Une ordonnance du 16 septembre 2020 "relative à l'harmonisation et à la simplification des polices des immeubles, locaux et installations" concrétise une réforme très attendue : la refonte en profondeur de la police de l'habitat – et notamment de l'habitat indigne –, devenue totalement illisible et peu efficace au fil de l'accumulation des textes et des procédures. Cette ordonnance est prise en application de l'article 198 de la loi Elan du 23 novembre 2018, qui prévoyait une simplification drastique des procédures en la matière. Elle s'appuie notamment sur les préconisations du rapport de Guillaume Vuilletet, député (LREM) du Val-d'Oise, remis, il y a près d'un an au Premier ministre (voir notre article du 23 octobre 2019). L'ordonnance aurait dû être prise avant le 23 mai 2020 mais – état d'urgence sanitaire oblige – le délai a été rallongé.

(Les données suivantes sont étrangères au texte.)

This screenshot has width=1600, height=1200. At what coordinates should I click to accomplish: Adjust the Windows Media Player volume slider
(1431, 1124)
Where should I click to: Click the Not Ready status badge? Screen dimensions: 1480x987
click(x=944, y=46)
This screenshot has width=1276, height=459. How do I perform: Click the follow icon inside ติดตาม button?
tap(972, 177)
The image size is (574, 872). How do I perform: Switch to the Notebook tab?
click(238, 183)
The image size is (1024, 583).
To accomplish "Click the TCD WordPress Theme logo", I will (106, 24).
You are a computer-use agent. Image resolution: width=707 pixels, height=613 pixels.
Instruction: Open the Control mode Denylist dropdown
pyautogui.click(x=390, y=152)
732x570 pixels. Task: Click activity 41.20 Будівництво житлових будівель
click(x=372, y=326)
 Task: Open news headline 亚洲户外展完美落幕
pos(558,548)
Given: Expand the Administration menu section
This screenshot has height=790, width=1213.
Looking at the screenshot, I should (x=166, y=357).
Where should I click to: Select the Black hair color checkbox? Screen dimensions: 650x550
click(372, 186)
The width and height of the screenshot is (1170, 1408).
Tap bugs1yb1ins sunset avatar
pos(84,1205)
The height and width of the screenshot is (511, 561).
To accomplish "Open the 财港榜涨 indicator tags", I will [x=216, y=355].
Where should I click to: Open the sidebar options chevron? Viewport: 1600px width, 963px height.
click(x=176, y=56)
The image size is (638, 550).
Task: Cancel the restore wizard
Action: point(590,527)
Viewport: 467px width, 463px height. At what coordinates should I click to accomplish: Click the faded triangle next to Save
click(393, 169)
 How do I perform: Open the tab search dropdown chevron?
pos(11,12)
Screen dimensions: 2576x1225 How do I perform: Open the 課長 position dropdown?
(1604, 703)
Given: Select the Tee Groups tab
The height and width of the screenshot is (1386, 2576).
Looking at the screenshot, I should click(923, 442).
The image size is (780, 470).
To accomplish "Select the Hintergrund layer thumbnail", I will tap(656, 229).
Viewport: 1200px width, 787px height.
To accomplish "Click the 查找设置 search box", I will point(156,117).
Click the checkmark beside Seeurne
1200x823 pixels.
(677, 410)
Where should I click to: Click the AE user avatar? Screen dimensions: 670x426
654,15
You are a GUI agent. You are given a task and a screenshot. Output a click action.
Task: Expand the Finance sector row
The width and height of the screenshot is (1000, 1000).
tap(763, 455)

Une police unique de l'habitat, qui remplace une dizaine de procédures
Conformément à l'orientation fixée par la loi Elan, les maîtres mots de l'ordonnance sont la simplification et la clarification. Celles-ci font l'objet de l'article premier, qui procède à une refonte complète du livre V du code de la construction et de l'habitation (CCH). Intitulé "Lutte contre l'habitat indigne", celui-ci introduit pas moins de 22 articles dans le CCH. L'ordonnance crée ainsi une police unique de l'habitat, qui remplace une dizaine de procédures dispersées jusqu'alors entre le CCH et le code de la santé publique.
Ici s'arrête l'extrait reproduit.